Fidèles à leur vote de l'automne en première lecture dans l'hémicycle, les députés se sont largement opposés au gel du barème de cet impôt, qui se serait traduit par 200.000 "nouveaux entrants" dans l'IR, d'autres ménages devant par ailleurs payer davantage en passant à la tranche supérieure. Cette mesure de "gel" total était initialement proposée par le gouvernement dans son projet de loi de finances et aurait pu rapporter environ deux milliards d'euros.
"Plutôt que d'augmenter les impôts sur la France qui travaille, assumons des économies", lance Attal
Le Sénat avait, lui, proposé de ne réindexer que la tranche la plus basse du barème, pour préserver les plus petits revenus imposables.

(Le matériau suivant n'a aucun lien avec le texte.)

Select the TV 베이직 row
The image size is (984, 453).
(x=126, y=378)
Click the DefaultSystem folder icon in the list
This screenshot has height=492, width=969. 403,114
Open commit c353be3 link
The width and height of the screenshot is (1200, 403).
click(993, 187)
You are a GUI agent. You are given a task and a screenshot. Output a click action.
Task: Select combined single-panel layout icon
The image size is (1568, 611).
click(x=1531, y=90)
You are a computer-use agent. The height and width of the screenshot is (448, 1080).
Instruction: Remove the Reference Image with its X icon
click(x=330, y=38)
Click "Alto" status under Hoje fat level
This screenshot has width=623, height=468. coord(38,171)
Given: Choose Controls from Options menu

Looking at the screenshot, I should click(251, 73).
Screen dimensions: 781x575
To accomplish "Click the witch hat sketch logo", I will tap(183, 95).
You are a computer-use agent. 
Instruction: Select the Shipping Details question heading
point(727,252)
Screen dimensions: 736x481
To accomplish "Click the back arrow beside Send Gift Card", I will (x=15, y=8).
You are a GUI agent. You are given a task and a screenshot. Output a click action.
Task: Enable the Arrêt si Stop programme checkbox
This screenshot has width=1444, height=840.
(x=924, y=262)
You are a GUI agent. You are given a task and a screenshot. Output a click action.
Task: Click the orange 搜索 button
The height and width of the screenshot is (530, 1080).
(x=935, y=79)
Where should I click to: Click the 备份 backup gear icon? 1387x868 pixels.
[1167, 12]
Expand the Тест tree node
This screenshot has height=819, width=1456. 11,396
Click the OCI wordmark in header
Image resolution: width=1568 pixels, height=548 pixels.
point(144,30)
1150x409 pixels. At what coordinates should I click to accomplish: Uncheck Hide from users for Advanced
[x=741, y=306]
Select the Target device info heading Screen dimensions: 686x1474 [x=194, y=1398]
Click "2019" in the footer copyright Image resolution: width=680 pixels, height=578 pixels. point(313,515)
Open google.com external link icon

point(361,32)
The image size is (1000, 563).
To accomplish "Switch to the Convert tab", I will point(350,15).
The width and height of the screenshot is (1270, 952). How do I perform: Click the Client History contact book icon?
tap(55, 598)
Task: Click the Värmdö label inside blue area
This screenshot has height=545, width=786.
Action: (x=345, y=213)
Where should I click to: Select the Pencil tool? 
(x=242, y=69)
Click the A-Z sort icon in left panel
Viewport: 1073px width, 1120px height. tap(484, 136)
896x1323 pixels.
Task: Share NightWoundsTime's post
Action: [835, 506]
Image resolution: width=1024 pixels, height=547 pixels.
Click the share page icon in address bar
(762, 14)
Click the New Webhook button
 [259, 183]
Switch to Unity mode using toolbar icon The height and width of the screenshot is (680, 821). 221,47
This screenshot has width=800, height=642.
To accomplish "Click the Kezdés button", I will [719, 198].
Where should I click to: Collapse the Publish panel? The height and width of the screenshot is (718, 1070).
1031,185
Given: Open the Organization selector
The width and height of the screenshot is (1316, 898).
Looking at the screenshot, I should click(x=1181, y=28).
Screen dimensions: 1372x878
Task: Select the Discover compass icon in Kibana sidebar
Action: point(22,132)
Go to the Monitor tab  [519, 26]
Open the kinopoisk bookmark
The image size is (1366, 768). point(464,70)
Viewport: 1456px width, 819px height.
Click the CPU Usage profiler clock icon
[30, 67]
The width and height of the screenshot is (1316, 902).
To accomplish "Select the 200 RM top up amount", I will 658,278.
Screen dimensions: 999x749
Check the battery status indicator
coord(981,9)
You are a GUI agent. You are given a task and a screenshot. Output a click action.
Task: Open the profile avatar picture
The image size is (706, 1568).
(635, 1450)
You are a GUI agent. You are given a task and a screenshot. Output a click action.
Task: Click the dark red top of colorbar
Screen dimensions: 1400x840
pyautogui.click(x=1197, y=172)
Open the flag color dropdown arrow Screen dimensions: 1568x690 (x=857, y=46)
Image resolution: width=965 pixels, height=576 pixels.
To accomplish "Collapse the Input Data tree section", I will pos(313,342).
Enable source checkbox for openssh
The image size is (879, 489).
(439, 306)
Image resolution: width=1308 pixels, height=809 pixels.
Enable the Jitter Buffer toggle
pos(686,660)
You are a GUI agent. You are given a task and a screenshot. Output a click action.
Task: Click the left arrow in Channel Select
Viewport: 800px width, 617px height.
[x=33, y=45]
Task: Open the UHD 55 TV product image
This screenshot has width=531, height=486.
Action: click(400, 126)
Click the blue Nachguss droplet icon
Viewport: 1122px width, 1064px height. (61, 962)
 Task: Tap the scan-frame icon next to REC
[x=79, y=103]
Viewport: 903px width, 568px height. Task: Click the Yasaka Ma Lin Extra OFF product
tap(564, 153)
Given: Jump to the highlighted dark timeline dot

Une solution qui a finalement eu les faveurs du gouvernement dans un esprit de compromis.
Mais l'Assemblée a très largement voté pour un dégel total, avec une indexation fixée à 1,1%. "Plutôt que d'augmenter les impôts sur la France qui travaille, assumons des économies", a lancé l'ex-Premier ministre, Gabriel Attal, dont le groupe Renaissance soutenait cette mesure.
La ministre des Comptes publics, Amélie de Montchalin, a regretté ce choix, estimant que "dans la situation budgétaire dans laquelle nous nous trouvons, nous pourrions demander par équité une petite contribution" à certains ménages.
Ecarts de trajectoire
Rien n'assure à ce stade que le dispositif voté par l'Assemblée sera réellement mis en place, car le sort final du budget reste toujours très incertain et le gouvernement pourrait user d'une arme constitutionnelle pour abréger les débats et éviter un vote, comme le 49.3 ou la publication d'une ordonnance budgétaire. D'autant que ce dégel du barème de l'impôt sur le revenu dégrade encore le solde budgétaire: "A force de lâcher à tous les niveaux, on s'éloigne (de l'objectif d'un déficit) à 5%" du PIB, fixé par le gouvernement, a noté le député MoDem, Jean-Paul Mattéi.
Autre signal des immenses difficultés de l'Assemblée à construire un compromis dans l'hémicycle, la création d'une taxe sur les holdings patrimoniales, proposée par le gouvernement pour répondre aux enjeux de justice fiscale avancés notamment par le Parti socialiste, a été tout bonnement supprimée, faute d'accord pour en modifier les paramètres. Les députés ont par ailleurs voté en faveur de la prolongation de la contribution différentielle sur les hauts revenus jusqu'à ce que le déficit public repasse sous les 3% du PIB, avec l'aval du gouvernement. Ils ont aussi opté pour défiscaliser les pourboires jusqu'en 2028 une mesure déjà votée au début de la discussion budgétaire à l'automne.